The remarks were part of a war of words between Obama and Romney surrogates in the wake of Friday’s disappointing jobs report, which showed just 69,000 jobs added in May and a slight uptick in the unemployment rate to 8.2 percent. The numbers slowed in part because of continued losses in public-sector jobs… [Pols emphasis]
During his CNN appearance, when asked whether Obama deserved “just a tiny bit of credit” for helping the economy, McDonnell said: “Well, sure. I think there are national policies that have had some impact.”
But McDonnell also criticized Obama for “overburdensome regulations” and argued that Republican-led states have fared better during the downturn and struggling recovery.
The weaker-than-expected jobs numbers posted last week were tough political news for Barack Obama’s reelection campaign, but just about every positive jobs report we’ve enjoyed in recent months, including this one, has been tempered by a counteracting loss of public sector jobs–teachers, cops, firefighters, motor-vehicle clerks. And this gets back to the tough spot Gov. Bob McDonnell of Virginia found himself in today, as TPM explored in March:
Just as relativity theory only works for large objects and quantum theory only works for small ones, Republicans are currently producing two incompatible visions of the economy depending on the national vs. state outlook. In this case, it’s not hard to figure out what’s causing the equation to break down. The Republican governors elected in 2009 and 2010 promised to get residents back to work. In Virginia, Bob McDonnell’s campaign slogan was “Bob’s For Jobs.” Rick Scott pledged to create 700,000 jobs in seven years. Michigan Gov. Rick Snyder described his 2010 message as “jobs, jobs, jobs.” Now that they’re in office, they’re eager to showcase any and all improvements as proof that their policies are working.
“I think even Democrats would have to give folks like John Kasich and Rick Scott and Rick Snyder credit for the job creation numbers they’re posting, the unemployment rates going down in their states,” Mike Schrimpf, spokesman for the Republican Governors Association, told TPM.
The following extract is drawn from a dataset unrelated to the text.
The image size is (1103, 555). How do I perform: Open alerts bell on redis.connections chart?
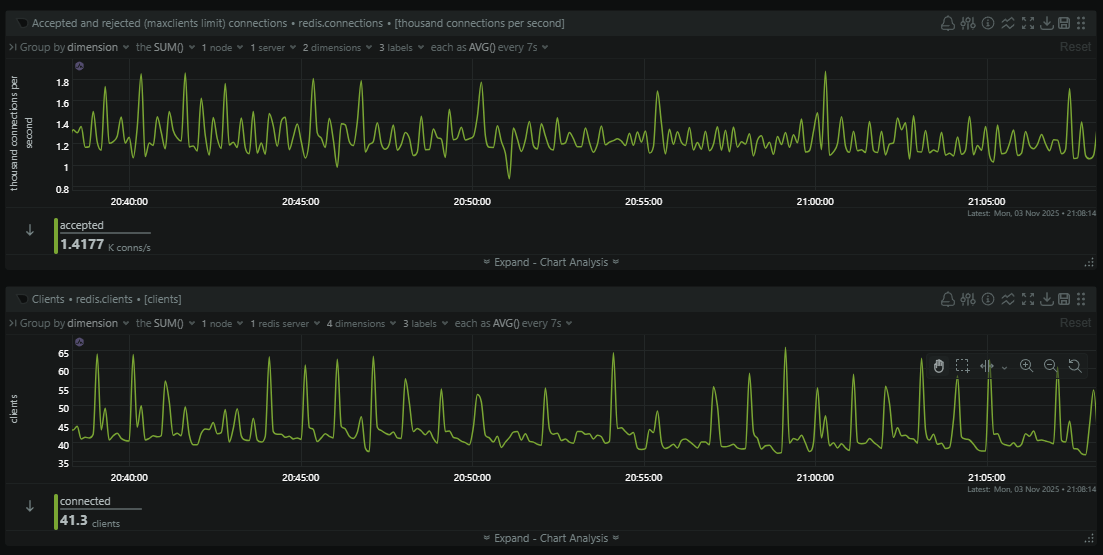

If the numbers keep ticking up, that’s good news for the governors’ re-election campaigns. Unfortunately, they happen to govern the very same battleground states where Republicans working on the 2012 presidential race are trying to convince Americans that the economy is a disaster under President Obama.
Now Virginia is shielded, at least in part, from the compounded economic effect of the recent years of job losses in the public sector. The reason, of course, is that Virginia has the biggest base of stable public sector employment there is–proximity to Washington, DC. But the great majority of public sector job losses marking down the recovery are happening at the state and local levels, and fastest of all in newly Republican-held states.
So while Republican McDonnell says that the 2009 stimulus bill “helped health care” and helped his state “balance the budget,” but didn’t help “reduce unemployment,” it’s painfully obvious after all these months of job growth slowed by public sector job loss that the stimulus, underpowered and horse-traded into a mess as it was, actually saved a lot of jobs while it lasted.
This is why Republicans shouldn’t admit the stimulus did anything. It’s just a can of worms.